À peine sortis du train, après avoir grignoté dans leur jardin, nous nous sommes dirigés avec Éve et Emmanuel vers la MC2, la Maison de la Culture de Grenoble. Nous allions voir l’opéra de Purcell en version oratorio, notre cadeau de Noël. Le bâtiment contient trois salles, dont une grande salle de 1 028 places où nous avions déjà vu Othello et l’auditorium de 998 places. C’est vous dire l’importance de ce centre culturel de 22 000 m2 destiné au théâtre, à la musique et à la danse. L’auditorium était archi plein. Seul petit problème, l’ascenseur vers le troisième étage ne contenait que 8 personnes. Il a fallu monter à pied et j’étais fatiguée. Ce soir-là, je me suis rappelé combien la France était jeune à l’époque de Malraux.
À notre demande, Ève avait réservé des strapontins. Je n’aime pas trop me retrouver coincée au milieu d’une rangée, derrière un géant ou une chevelure ébouriffée, sans la possibilité de m’enfuir au cas où le spectacle ne me plairait pas ou que je suis prise d’une quinte de toux.

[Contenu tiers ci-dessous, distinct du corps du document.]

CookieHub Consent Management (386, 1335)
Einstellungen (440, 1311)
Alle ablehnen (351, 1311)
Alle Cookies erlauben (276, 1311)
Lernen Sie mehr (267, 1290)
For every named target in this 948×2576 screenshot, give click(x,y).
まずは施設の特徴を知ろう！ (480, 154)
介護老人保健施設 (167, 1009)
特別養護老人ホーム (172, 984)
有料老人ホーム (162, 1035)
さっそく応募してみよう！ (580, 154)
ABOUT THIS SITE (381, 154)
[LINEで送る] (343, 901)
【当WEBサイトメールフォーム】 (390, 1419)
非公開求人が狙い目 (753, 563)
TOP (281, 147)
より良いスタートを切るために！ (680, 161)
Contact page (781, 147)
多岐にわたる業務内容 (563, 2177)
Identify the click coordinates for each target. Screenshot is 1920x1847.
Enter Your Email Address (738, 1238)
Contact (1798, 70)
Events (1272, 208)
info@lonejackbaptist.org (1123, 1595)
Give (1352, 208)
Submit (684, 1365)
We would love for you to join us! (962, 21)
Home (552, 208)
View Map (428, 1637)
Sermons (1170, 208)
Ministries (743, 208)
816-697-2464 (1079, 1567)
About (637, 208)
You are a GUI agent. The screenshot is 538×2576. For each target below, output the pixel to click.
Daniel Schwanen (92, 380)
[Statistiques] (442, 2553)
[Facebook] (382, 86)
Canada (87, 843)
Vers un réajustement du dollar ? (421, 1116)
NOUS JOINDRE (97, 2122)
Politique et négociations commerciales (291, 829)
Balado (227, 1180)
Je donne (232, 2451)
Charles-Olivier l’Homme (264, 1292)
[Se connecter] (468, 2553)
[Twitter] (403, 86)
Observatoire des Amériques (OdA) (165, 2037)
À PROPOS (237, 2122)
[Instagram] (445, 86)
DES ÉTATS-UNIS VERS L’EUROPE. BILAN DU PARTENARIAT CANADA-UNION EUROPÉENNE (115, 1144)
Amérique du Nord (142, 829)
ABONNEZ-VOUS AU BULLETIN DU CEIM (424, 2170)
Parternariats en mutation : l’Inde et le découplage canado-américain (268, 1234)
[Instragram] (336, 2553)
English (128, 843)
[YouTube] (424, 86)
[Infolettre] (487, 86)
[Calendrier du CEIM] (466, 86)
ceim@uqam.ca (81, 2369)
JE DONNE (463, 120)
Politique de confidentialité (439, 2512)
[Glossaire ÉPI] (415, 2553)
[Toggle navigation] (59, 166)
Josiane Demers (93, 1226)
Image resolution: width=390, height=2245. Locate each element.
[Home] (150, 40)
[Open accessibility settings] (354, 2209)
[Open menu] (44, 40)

La placeuse nous a proposé les derniers fauteuils restés libres, mais j’ai refusé. Et c’est agréablement installée tout en haut du grand amphithéâtre (l’acoustique y est meilleure), les jambes allongées et les bras dégagés, un charmant jeune étudiant solitaire à ma droite, ma famille autour de moi que j’ai pu assister et entendre une des plus belles musiques de mon existence.
C’est toujours un peu pareil avec la musique baroque. Après l’accord des instruments anciens, je me demande si je vais tenir le coup. J’ai patienté avec la crainte de crampes dans les doigts de pied. La scénographie était minimaliste, mais bien faite, une vingtaine de choristes, l’orchestre était composé d’une quinzaine d’instrumentistes et de quatre ou cinq solistes. Sont arrivées Didon la reine de Carthage et sa servante. Didon m’a un peu inquiétée jusqu’à ce que la servante d’une voix chaude nous entraîne dans les amours de sa maîtresse et d’Énée, prince envoyé par Troie pour conquérir Rome, en escale à Carthage. Amour impossible de son côté.
Je ne m’étalerai pas sur les détails, mais les derniers chants, le départ d’Enée et la mort de Didon étaient bouleversants. Superbe !
L’émotion qui m’a submergée n’avait rien de pathétique, mais c’était comme un rendez-vous avec le mystère des destins, ce mélange de joie et de souffrance qui tisse nos existences. Superbement chanté, joué, ce fut un triomphe.
Le lendemain, nous sommes allés au musée Hébert à côté de Grenoble, à la Tronche. Sous un ciel sans nuage, c’était comme si nous avions franchi les Alpes et que nous nous trouvions en Italie, me rapellant les jardins des palais Médicis autour de Florence. Un art de vivre incomparable. Hébert avait été un peintre reconnu de la deuxième moitié du 19e siècle, portraitiste, surtout de femmes. Elles trônaient dans de vastes cadres dorés, épaules nues, gorges offertes jusqu’aux tétons, dans des robes à la fois discrètes et luxueuses, un peu comme surgies des livres de Marcel Proust. Son épouse Gabrielle avait été une pionnière dans la photographie. L’exposition temporaire de ses tirages permettait avec des loupes de se promener dans l’univers de la bourgeoisie de cette époque.
Hébert avait dirigé par deux fois la villa Médicis à Rome. Nous avons retrouvé dans son jardin en Isère beaucoup de souvenirs, lorsque nous étions allés y voir un de mes camarades des Beaux-Arts lauréat du concours de Rome, il y a maintenant plus de cinquante ans. La très belle rénovation par le département de l’Isère donnait l’impression qu’on aurait pu croiser les propriétaires et leurs illustres invités à chaque coin de la maison, de la terrasse avec vue sur les Alpes et du jardin aux cèdres immenses.